13.7 It is my opinion that the proposed publication of the content of the Documents, potentially to a large number of former patients, would be associated with a detrimental impact upon his mental health and this would become manifest by a likely further worsening of his depressive disorder and a worsening of his anxiety symptoms. However, based on the findings obtained at the time of my assessment it seems that the current deterioration in his mental health was mainly linked to the possibility of his anonymity being preserved and him becoming subject of further media attention rather than mere disclosure of the documents.
What effect, if any, does the possible (proposed) publicity surrounding the proceedings if they are non anonymised/subject to restricted reporting orders currently have on [the Claimant]
13.8 As highlighted within the report, it appears to be the case that when considering the range of stressors involved in these proceedings, it seems that [the Claimant] considers the lack of anonymity and the likelihood of further media attention to be the most severe of these stressors. He also attributed the emergence of suicidal thinking (current and historically) to the possibility of lack of anonymity in these proceedings.

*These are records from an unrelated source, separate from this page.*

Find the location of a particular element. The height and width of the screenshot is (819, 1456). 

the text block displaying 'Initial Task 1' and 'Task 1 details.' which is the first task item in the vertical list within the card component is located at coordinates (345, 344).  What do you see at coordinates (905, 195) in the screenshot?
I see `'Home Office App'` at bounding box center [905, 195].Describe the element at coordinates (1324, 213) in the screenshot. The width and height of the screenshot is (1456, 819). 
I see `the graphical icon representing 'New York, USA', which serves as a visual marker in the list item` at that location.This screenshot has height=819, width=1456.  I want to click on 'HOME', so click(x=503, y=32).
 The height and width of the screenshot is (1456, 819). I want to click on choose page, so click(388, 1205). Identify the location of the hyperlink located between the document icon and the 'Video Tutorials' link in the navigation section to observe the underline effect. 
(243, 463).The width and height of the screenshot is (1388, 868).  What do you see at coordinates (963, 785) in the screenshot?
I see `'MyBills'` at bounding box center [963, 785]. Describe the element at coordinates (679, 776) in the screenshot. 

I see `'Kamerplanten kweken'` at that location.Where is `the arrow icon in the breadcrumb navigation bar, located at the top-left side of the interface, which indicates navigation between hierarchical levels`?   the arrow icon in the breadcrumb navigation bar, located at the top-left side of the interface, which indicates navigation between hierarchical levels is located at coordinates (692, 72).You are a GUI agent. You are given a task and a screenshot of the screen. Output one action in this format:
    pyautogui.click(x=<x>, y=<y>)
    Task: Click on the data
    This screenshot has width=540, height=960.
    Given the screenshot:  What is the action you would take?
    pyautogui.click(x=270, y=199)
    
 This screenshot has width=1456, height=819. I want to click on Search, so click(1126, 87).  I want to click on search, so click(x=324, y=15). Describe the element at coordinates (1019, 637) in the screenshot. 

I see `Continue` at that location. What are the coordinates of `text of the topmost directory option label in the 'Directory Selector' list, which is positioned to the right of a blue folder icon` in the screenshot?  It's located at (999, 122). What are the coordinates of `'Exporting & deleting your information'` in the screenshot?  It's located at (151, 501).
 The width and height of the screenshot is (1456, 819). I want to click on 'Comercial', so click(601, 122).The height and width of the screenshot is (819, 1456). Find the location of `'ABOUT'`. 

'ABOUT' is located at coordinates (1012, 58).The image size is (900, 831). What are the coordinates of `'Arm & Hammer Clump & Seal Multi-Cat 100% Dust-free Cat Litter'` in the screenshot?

13.9 It is therefore my view that publicity surrounding these proceedings, if not anonymised or subject to reporting restrictions, would very likely result in a further deterioration in his mood and anxiety with a likely increase in his suicidal thinking. It already appears to be the case that the possibility of such lack of anonymity has already resulted in a worsening of his mental health and a re-emergence of suicidal thinking.
If the contents [of Document X] and MHPS outcome letter were made public, what effect (if any) would such a disclosure be likely to have on [the Claimant’s] mental health?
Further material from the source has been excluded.